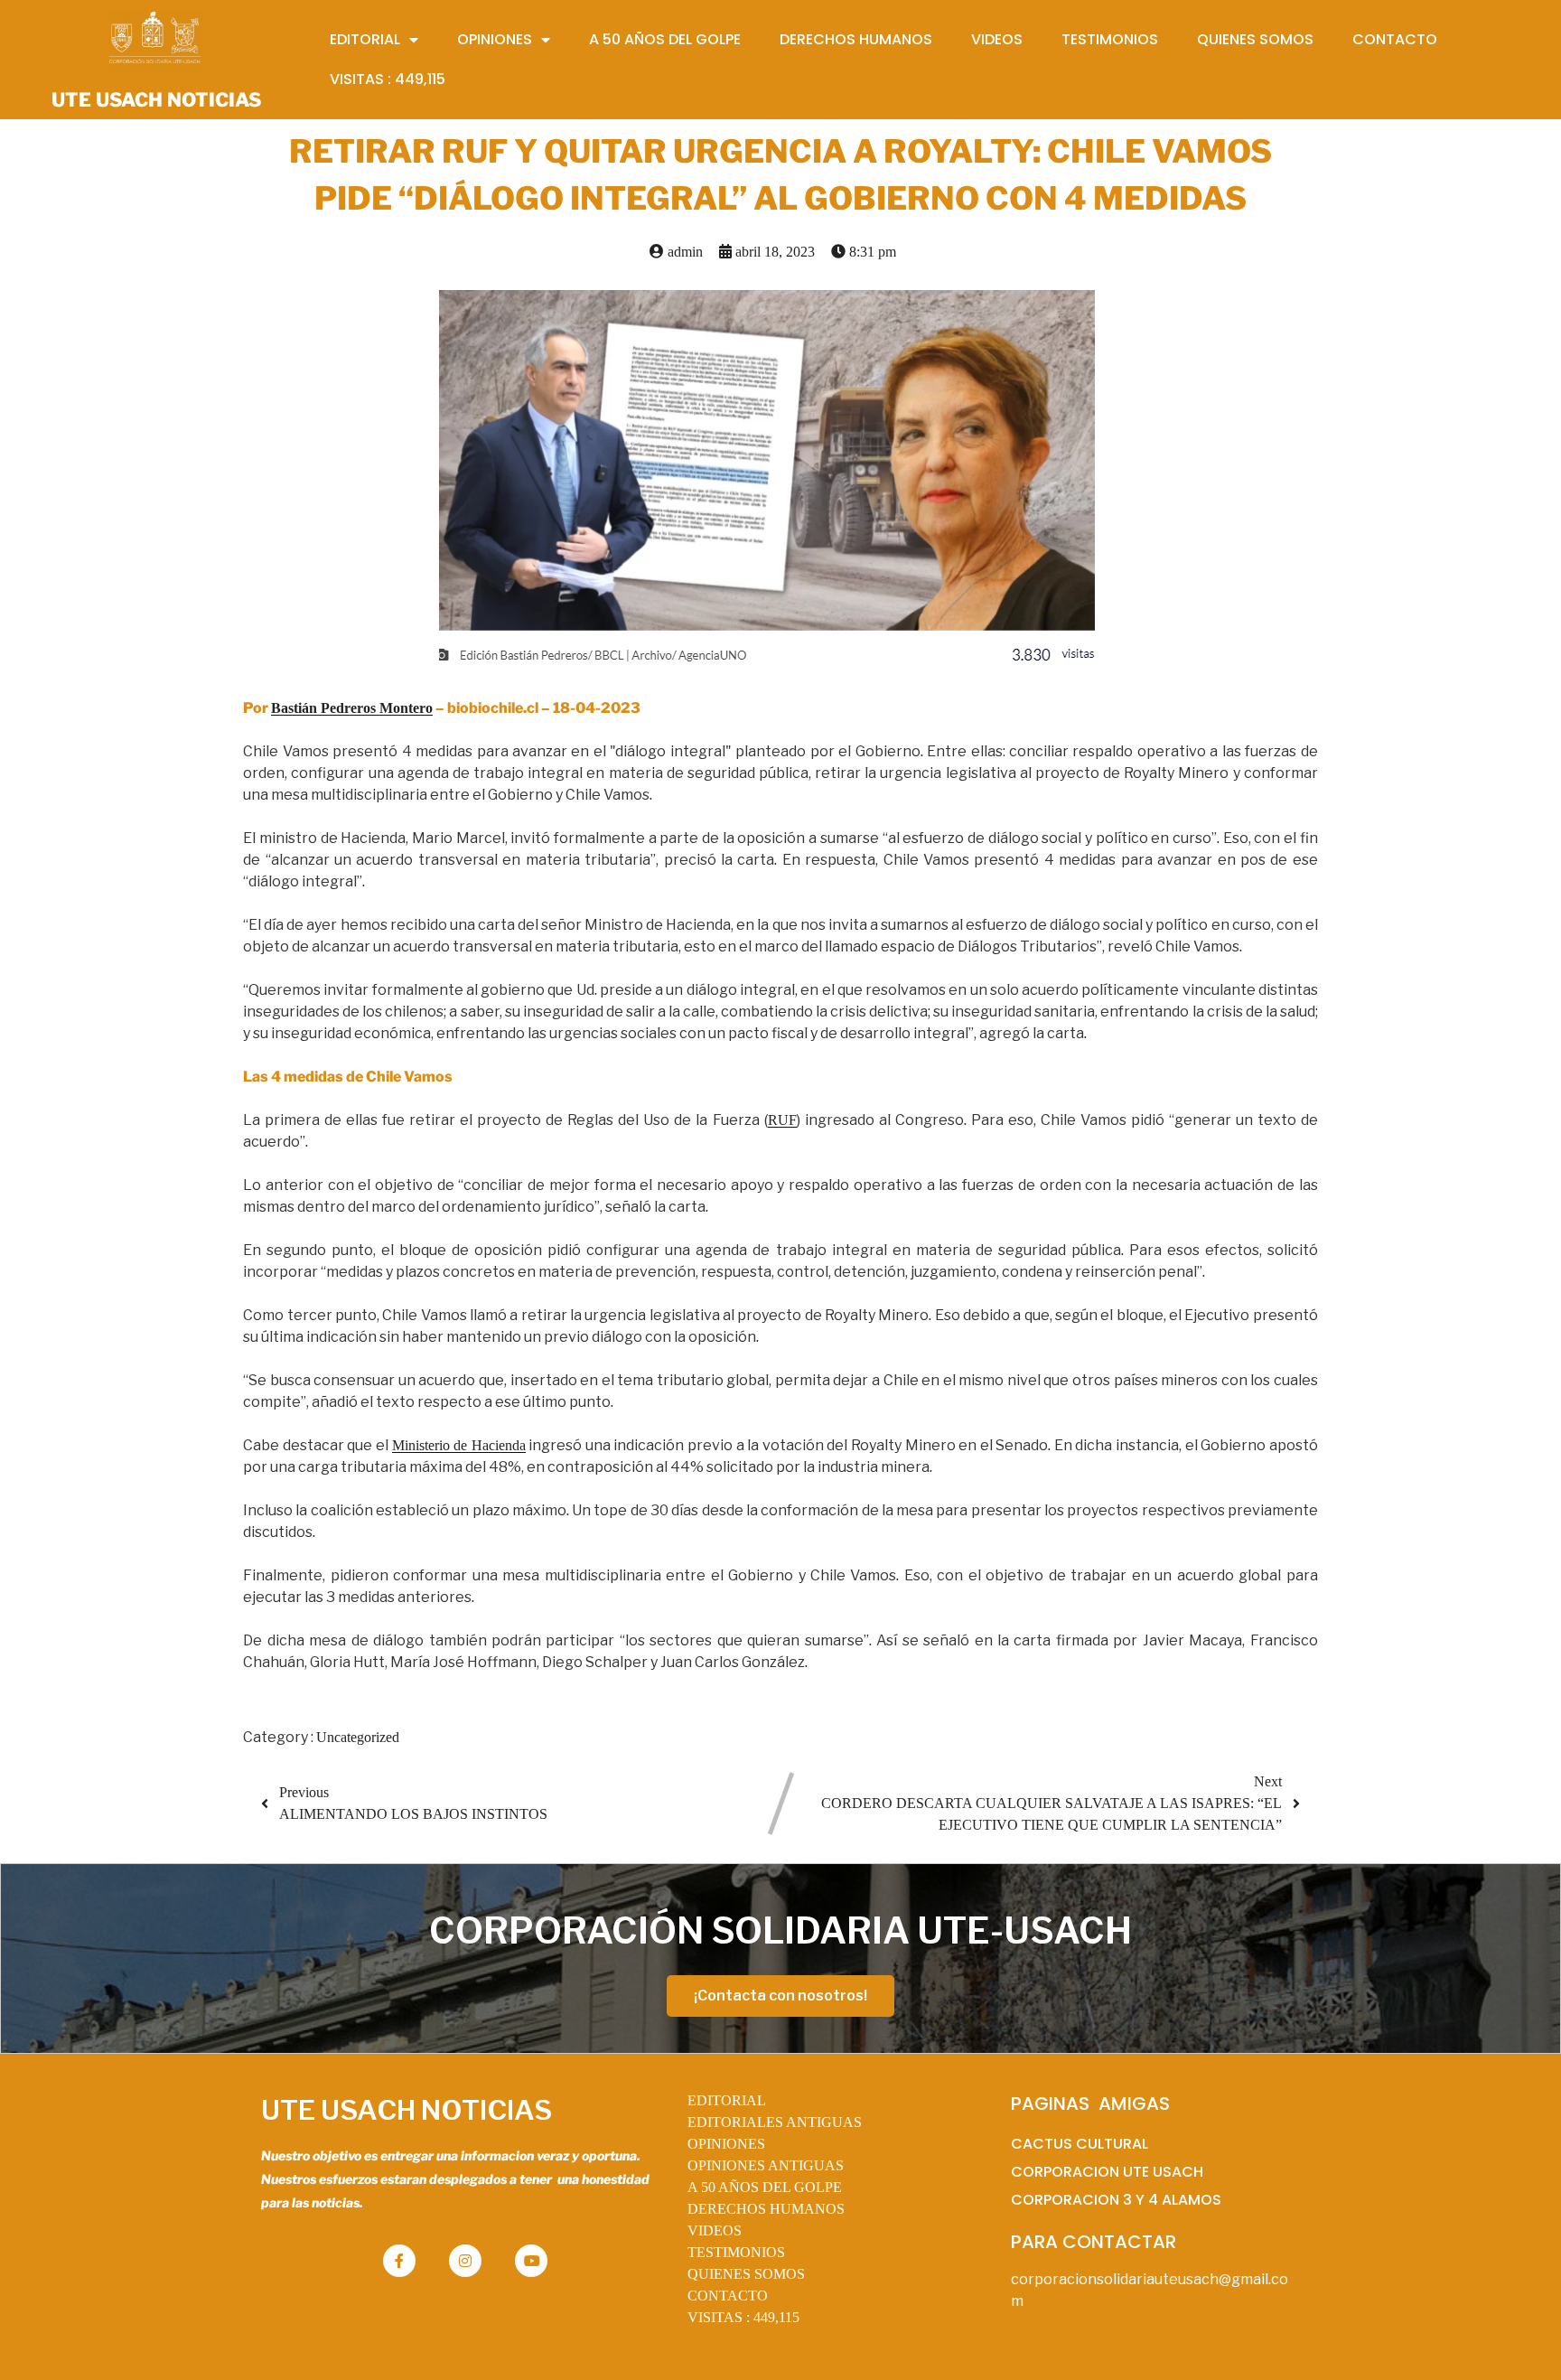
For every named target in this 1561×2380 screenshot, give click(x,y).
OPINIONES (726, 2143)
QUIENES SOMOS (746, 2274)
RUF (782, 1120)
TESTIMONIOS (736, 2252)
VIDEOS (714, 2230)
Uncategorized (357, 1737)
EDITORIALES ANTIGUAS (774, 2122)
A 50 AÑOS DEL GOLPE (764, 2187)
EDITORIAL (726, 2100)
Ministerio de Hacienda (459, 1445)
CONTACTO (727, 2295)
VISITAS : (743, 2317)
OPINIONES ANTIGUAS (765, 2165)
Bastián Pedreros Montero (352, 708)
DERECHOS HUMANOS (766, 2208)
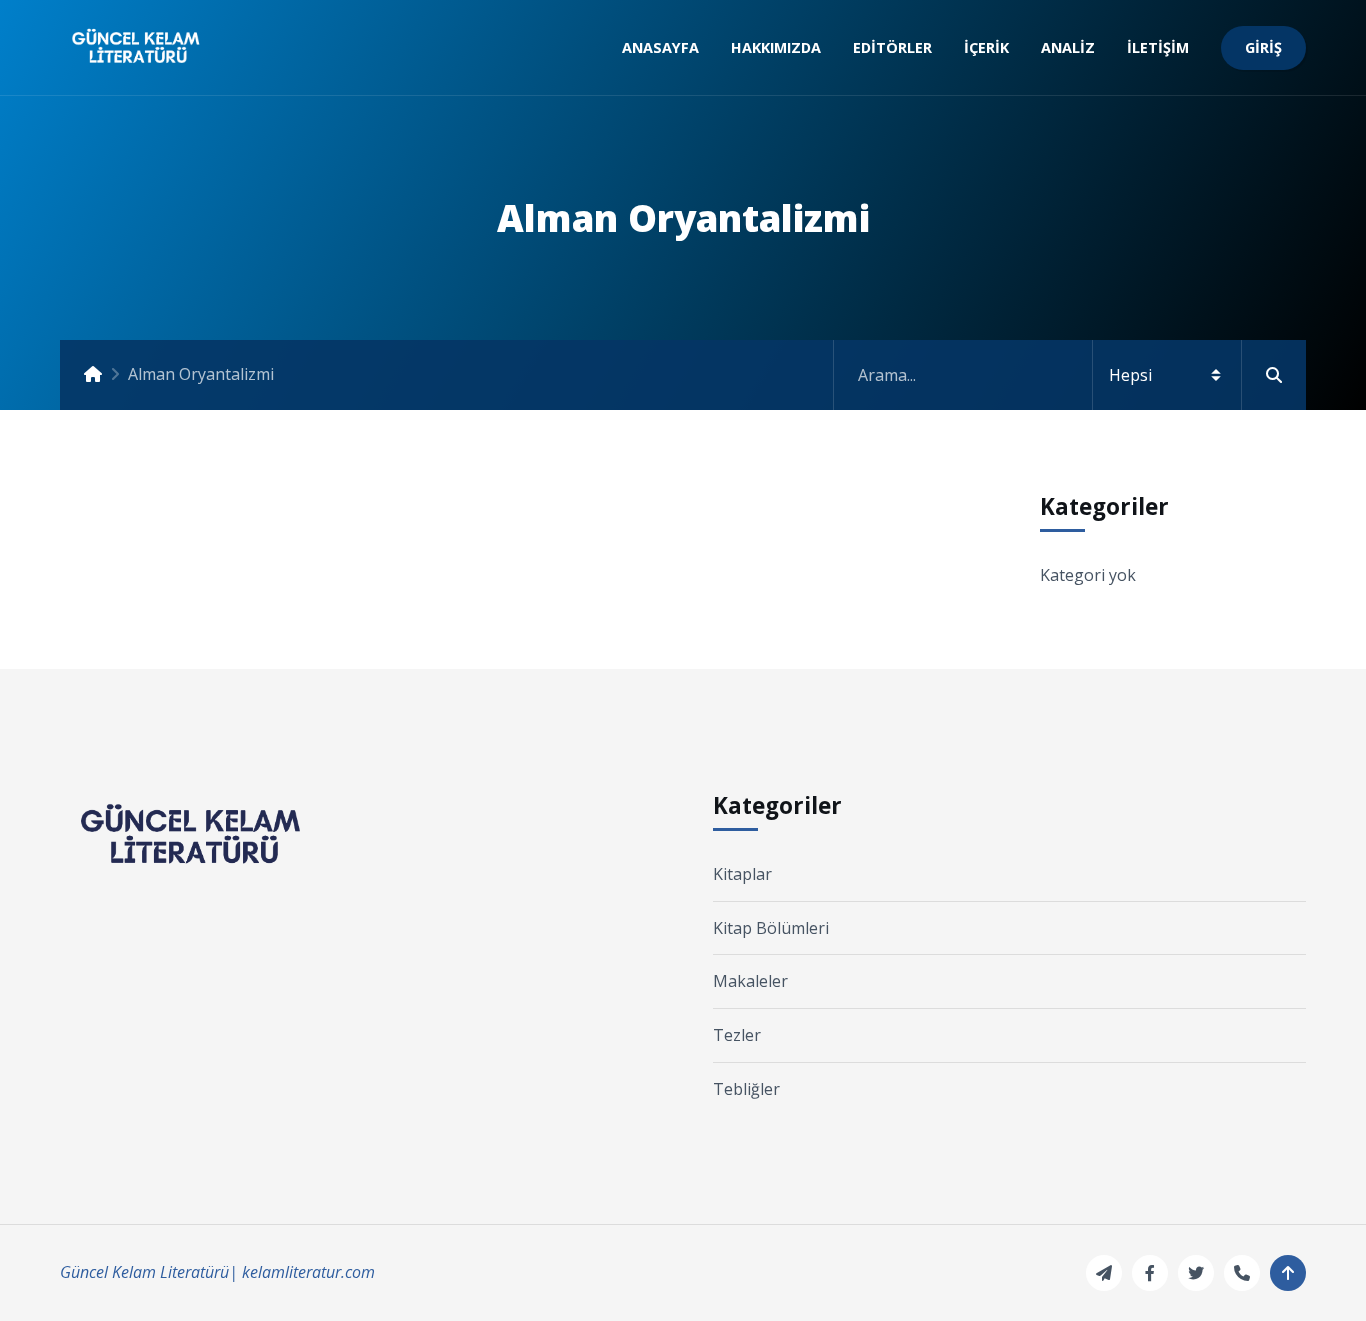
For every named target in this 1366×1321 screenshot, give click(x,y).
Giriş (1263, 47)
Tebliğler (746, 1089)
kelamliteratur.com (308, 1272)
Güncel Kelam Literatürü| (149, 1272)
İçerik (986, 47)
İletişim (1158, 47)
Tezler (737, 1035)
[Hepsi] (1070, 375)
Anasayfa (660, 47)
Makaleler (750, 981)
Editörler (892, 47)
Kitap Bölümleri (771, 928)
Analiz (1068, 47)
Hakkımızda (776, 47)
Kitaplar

++++++++++++++++++++

- _Exercise requirements_
Each line of the records with the word "screenshot" in it is to be copied.

- _Answer to this problem_
For every named target in this 1561×2380 screenshot, give click(x,y).
For every named target in this 1366×1321 screenshot, give click(x,y).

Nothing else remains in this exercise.